SUPPLIED PASSAGE:

5.25.2014

Using data to fight cervical cancer in Kenya


Dr. Michal Rosen-Zvi
Dr. Michal Rosen-Zvi
Editor’s note: This article is by by Dr. Michal Rosen-Zvi, senior manager of analytics at IBM Research – Haifa.

Cervical cancer continues to be the second largest threat to women’s health in Africa with mortality rising every year. The incidence of cervical cancer is 53 per 100,000 women in sub-Saharan Africa. This is more than seven times higher than incidence in Western countries. Much of this problem stems from poor awareness, scarce access to timely screening and treatment, and lack of strategic public health infrastructure. Cervical cancer however is largely preventable through vaccination and by implementing screening programs, as well as raising awareness of the disease.

IBM Research wants to make these prevention options available via data. Our scientists in Haifa, Israel and Nairobi, Kenya want to boost awareness, improve monitoring and decision making, and promote a proactive approach to public health with a new system that uses cloud and mobile technologies to gather, manage, analyze and visualize data on cervical cancer in Kenya.

From the point when the infection first begins, it takes years until an invasive cancer develops. Awareness and monitoring through screening programs are key to early detection since the early stages of the cancer can be completely asymptomatic. By identifying and removing pre-cancerous cells during this time frame, the cancer can be prevented.



Dynamic disease mode

The IBM team has developed a model for cervical cancer incidence, based on well-established epidemiological models incorporated into a state-of-the art Bayesian model. It combines factors such as living conditions whether rural or urban with HIV co-infection, intervention actions, and disease progression. As more real-time data collected in the field is fed into the model, the parameters are automatically refined to increase the accuracy of future predictions. In effect, the system 'learns' from data over time.

By merging our expertise in big data analytics with smarter healthcare, IBM can help transform information into something that will help reduce the unnecessary suffering caused by cervical cancer, and improve the quality of life for millions of women across Africa.
Our analytics engine uses the new disease model to sift through the vast amount of data collected. This allows researchers to create “what-if” scenarios to determine the best outcome of where to invest efforts and budget. For example, if all girls who attend primary-school are inoculated at age 12 from now on, what would the number of incidents of cervical cancer be 20 years from today? And what would this number be if no such action is taken?

Or what if we do screening and treatments for all the women in a particular region, according to recommended Kenya guidelines? How many of the disease incidents could be prevented? The cognitive system provides estimate of incidents for the next year, two years from now, and five years from now. The system includes the statistics for Kenya’s population, combined with information extracted from literature and model analysis modules.

By merging our expertise in big data analytics with smarter healthcare, IBM can help transform information into something that will help reduce the unnecessary suffering caused by cervical cancer, and improve the quality of life for millions of women across Africa.



IBM, in cooperation with global and local agencies such as the Bush Institute, PEPFAR, PinkRibbbon, RedRibbon, Future Group, and Strathmore University, has embarked on a journey to help monitor, treat, and prevent cervical cancer in Africa. This project is being conducted by IBMers in Kenya, Israel, China and other places around the world.

DATA EXCERPTS:
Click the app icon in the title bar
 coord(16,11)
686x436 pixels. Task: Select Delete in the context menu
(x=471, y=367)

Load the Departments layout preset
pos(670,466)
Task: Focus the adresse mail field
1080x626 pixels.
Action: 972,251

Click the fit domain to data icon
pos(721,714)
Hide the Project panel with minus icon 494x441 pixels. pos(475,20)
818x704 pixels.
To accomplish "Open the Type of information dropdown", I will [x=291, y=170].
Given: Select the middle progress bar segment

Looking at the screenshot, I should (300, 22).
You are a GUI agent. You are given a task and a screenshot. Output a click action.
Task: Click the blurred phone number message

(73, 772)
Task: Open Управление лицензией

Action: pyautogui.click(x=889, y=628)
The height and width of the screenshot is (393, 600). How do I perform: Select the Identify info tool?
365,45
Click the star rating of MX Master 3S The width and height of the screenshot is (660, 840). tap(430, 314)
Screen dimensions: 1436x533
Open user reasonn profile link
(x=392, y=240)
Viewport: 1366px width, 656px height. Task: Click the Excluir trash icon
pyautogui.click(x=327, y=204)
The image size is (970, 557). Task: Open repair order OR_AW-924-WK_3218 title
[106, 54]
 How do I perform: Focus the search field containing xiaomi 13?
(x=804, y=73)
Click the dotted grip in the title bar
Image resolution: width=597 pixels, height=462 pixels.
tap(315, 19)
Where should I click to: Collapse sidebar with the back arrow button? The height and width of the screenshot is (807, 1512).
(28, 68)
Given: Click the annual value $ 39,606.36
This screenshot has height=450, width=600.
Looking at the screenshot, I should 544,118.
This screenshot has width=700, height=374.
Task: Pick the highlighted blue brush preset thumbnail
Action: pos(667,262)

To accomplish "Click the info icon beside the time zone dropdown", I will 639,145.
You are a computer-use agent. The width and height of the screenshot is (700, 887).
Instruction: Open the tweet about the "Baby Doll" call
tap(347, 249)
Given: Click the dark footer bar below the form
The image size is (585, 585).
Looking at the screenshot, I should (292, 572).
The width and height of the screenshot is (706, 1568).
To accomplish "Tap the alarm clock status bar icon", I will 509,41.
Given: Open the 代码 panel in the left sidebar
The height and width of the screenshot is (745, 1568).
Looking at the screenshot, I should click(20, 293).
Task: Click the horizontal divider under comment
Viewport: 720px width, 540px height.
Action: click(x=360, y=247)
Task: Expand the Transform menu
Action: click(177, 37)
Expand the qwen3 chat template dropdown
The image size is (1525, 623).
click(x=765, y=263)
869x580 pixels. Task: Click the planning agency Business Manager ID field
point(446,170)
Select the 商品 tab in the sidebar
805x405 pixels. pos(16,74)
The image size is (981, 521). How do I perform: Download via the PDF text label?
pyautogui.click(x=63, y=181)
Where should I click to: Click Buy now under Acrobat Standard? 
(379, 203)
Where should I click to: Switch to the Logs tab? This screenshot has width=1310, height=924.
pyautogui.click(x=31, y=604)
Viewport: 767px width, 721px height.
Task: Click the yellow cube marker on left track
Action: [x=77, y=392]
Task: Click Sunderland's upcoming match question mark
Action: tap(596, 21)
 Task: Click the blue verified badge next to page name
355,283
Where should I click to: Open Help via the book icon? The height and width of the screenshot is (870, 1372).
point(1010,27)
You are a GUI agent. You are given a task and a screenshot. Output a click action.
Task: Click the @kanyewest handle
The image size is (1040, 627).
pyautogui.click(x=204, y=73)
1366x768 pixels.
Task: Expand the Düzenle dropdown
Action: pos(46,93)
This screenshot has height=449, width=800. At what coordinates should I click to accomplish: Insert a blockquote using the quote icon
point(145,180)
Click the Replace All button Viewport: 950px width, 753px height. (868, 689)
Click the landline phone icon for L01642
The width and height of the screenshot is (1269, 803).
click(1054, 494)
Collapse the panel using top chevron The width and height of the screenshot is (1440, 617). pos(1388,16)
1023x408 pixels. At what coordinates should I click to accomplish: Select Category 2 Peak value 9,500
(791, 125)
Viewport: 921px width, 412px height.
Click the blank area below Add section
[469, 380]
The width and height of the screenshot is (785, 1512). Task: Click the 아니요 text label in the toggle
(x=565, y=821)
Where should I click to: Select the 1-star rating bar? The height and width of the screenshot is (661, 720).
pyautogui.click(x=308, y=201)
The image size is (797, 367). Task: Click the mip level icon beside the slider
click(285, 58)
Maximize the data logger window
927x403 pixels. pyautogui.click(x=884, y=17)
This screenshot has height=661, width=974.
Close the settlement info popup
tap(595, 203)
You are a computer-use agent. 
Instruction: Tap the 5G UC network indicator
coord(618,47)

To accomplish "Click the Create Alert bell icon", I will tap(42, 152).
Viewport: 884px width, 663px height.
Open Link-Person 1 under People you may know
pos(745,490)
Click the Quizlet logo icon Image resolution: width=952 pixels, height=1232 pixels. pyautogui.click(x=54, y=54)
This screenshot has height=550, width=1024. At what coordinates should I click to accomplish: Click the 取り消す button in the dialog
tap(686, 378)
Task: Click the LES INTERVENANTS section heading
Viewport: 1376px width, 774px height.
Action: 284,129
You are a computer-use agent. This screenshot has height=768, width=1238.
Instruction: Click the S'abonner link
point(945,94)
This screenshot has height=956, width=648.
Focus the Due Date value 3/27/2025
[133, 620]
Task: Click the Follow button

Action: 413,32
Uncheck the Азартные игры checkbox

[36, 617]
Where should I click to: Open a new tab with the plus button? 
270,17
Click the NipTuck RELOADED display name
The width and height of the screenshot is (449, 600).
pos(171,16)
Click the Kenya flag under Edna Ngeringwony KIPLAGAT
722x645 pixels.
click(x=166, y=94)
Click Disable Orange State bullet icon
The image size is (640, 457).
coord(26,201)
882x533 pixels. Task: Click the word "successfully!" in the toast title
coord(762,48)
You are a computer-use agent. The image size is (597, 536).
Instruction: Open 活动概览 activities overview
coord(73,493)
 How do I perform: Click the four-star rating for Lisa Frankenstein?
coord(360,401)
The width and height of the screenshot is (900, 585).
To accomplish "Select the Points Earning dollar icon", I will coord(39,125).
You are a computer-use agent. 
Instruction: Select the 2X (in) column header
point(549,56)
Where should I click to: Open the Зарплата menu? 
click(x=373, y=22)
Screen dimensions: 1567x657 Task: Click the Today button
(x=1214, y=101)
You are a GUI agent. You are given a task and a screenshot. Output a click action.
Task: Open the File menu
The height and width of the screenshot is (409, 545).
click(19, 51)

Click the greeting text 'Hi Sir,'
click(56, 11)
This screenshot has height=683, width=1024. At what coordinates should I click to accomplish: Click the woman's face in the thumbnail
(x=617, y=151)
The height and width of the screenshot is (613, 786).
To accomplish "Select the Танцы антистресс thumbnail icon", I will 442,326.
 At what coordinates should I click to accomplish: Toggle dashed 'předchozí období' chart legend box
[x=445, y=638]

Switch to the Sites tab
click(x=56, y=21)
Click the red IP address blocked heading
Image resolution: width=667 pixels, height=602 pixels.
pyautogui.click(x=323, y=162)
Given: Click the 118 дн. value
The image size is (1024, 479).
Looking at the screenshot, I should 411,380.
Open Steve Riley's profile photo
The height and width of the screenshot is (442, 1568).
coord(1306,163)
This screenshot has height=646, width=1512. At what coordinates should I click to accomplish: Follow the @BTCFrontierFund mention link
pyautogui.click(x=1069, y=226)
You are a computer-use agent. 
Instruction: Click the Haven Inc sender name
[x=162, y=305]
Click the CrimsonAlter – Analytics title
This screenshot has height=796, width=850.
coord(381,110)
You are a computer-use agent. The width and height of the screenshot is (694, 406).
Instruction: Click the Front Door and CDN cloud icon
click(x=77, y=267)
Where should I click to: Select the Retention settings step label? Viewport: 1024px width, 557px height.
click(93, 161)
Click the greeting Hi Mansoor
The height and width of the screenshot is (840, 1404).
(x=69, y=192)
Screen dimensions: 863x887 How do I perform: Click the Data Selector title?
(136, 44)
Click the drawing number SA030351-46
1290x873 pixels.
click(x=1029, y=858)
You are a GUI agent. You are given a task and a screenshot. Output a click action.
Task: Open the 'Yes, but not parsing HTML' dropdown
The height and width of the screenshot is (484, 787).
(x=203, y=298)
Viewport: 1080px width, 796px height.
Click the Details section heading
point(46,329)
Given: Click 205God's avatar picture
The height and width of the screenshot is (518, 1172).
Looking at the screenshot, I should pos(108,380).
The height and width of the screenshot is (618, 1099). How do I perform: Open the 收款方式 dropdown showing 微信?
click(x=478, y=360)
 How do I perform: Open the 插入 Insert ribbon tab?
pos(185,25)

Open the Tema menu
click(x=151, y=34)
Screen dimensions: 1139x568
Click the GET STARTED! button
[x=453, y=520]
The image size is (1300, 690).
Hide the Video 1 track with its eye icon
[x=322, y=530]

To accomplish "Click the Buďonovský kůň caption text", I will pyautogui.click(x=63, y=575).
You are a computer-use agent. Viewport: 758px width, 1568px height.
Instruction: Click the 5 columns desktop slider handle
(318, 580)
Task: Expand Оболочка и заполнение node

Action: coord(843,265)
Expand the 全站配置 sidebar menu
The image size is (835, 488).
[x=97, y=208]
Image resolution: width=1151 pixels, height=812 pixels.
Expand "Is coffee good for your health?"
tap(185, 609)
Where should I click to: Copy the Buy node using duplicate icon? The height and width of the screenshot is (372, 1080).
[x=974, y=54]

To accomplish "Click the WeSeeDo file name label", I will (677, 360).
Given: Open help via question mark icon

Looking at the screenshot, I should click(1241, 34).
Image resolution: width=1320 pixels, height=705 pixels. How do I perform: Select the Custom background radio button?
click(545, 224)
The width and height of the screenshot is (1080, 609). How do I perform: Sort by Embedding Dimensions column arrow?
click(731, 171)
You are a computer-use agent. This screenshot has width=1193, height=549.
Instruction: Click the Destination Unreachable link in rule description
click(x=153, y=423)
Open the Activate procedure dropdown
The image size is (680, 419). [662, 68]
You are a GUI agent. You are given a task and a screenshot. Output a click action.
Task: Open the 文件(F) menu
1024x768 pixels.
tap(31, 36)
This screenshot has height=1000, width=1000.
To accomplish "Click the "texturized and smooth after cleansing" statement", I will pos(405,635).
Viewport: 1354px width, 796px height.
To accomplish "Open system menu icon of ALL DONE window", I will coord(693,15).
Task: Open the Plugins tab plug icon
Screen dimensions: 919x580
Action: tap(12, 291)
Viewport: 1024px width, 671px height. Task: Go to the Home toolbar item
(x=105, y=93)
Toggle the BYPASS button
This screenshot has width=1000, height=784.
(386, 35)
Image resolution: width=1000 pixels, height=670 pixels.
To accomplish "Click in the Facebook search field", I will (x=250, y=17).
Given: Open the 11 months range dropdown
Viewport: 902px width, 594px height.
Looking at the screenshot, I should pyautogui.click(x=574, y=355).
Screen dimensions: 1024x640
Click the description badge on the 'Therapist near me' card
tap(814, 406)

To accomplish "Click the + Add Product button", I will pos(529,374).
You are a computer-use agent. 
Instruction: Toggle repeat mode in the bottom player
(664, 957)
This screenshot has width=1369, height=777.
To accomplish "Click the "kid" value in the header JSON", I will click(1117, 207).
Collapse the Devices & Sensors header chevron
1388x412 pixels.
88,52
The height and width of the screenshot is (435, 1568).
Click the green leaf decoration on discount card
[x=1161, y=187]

WORK REQUEST: Please reproduce word for word everything in the cervical cancer article from "The IBM team" down to "data over time.". The data comes from a separate source.

OUTPUT FOR THIS TASK:
The IBM team has developed a model for cervical cancer incidence, based on well-established epidemiological models incorporated into a state-of-the art Bayesian model. It combines factors such as living conditions whether rural or urban with HIV co-infection, intervention actions, and disease progression. As more real-time data collected in the field is fed into the model, the parameters are automatically refined to increase the accuracy of future predictions. In effect, the system 'learns' from data over time.